--- START ---
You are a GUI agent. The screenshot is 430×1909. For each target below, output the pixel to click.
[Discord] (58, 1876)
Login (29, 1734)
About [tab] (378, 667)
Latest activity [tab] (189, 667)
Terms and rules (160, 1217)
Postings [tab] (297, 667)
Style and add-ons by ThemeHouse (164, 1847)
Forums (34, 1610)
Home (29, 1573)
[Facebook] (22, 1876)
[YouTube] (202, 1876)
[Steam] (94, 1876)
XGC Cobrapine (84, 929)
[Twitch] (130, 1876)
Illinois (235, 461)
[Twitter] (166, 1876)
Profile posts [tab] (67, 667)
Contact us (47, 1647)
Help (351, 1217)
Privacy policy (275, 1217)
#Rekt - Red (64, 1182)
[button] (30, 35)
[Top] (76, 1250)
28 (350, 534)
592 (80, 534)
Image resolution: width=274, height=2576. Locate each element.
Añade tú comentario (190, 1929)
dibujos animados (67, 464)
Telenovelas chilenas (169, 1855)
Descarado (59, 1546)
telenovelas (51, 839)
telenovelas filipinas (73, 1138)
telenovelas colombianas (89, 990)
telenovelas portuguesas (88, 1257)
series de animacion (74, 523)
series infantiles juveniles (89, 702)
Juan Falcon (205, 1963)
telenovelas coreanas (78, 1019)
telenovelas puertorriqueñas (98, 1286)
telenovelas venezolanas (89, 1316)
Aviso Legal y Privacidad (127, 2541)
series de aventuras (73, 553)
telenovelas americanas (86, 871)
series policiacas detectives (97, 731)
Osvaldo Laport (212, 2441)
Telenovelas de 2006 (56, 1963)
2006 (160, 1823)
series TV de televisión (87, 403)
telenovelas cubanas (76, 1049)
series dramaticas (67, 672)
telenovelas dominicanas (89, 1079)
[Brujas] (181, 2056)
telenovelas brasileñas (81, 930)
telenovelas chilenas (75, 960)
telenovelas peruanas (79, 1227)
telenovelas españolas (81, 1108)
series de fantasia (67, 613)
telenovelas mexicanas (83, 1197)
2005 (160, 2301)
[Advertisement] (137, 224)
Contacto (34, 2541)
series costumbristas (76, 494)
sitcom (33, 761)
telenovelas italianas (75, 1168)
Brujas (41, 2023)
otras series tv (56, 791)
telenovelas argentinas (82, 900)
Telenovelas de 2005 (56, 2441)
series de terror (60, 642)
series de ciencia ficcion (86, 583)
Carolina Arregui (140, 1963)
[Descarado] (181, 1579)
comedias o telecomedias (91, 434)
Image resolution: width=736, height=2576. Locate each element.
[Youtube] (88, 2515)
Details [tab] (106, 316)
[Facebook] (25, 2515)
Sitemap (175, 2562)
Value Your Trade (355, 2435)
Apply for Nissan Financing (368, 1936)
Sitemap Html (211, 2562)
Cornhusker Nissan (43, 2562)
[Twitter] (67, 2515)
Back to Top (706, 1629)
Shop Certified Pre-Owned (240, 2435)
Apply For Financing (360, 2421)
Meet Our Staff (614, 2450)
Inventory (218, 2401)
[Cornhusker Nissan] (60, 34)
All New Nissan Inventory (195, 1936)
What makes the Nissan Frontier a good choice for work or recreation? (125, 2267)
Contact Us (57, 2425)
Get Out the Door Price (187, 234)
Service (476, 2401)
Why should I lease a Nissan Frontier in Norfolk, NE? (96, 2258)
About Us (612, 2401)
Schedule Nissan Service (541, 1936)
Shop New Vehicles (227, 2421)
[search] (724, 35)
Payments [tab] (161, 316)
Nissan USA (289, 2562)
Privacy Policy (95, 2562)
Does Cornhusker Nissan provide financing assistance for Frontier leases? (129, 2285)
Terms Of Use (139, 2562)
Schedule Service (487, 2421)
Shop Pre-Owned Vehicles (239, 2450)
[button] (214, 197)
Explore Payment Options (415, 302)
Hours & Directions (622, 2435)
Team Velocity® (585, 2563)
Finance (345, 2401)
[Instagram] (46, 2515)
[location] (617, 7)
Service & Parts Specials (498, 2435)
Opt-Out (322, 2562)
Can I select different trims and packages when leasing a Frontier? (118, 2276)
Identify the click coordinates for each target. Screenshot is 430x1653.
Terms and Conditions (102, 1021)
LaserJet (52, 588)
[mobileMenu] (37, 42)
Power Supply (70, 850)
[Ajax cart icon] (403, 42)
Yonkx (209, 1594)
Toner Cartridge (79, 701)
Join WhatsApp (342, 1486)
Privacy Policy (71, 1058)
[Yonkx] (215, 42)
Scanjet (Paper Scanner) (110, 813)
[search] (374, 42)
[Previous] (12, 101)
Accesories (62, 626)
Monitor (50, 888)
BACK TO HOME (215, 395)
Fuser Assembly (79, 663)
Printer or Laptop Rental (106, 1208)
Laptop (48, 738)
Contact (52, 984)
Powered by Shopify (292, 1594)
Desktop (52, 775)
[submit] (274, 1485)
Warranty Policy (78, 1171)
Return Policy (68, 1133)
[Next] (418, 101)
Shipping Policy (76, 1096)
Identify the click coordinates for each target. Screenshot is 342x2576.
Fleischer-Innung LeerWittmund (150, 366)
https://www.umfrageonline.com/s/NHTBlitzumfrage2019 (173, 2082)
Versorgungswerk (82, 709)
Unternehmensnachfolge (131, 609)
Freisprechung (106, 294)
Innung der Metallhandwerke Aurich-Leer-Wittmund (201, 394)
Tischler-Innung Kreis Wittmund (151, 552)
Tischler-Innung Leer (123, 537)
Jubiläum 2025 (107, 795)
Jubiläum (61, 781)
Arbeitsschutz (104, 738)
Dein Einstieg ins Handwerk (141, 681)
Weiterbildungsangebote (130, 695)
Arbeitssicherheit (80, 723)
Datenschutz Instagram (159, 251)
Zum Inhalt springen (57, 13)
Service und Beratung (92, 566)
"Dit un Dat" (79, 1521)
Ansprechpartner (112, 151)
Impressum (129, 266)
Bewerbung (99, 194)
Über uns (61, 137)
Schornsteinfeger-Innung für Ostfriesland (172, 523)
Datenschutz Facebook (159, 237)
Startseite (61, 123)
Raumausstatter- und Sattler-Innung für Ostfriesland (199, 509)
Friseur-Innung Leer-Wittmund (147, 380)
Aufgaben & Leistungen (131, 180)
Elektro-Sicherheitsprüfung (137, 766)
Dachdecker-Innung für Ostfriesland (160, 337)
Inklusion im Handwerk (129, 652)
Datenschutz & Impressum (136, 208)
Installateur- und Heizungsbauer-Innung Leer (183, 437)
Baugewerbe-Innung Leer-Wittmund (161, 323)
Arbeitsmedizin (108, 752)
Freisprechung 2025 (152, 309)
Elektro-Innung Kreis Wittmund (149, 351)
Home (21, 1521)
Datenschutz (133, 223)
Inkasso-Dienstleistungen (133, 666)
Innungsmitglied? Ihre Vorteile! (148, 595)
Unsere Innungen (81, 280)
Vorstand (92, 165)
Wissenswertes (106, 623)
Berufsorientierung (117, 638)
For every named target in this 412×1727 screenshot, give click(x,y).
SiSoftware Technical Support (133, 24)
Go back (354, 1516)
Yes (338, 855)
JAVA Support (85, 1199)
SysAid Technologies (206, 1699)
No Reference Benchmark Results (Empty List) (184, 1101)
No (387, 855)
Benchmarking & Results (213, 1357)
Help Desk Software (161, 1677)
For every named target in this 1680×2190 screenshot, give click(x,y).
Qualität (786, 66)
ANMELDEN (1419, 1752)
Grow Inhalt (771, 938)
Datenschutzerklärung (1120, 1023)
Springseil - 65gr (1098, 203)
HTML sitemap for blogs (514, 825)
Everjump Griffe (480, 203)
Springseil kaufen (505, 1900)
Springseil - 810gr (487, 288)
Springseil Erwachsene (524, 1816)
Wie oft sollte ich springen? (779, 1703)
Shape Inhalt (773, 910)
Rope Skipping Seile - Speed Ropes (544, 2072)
--- END ---
■ Task details ■
Return exactly the leading lines of the listing, stopping after the line in which "Forums (34, 1610)" occurs.

■ Finished task ■
You are a GUI agent. The screenshot is 430×1909. For each target below, output the pixel to click.
[Discord] (58, 1876)
Login (29, 1734)
About [tab] (378, 667)
Latest activity [tab] (189, 667)
Terms and rules (160, 1217)
Postings [tab] (297, 667)
Style and add-ons by ThemeHouse (164, 1847)
Forums (34, 1610)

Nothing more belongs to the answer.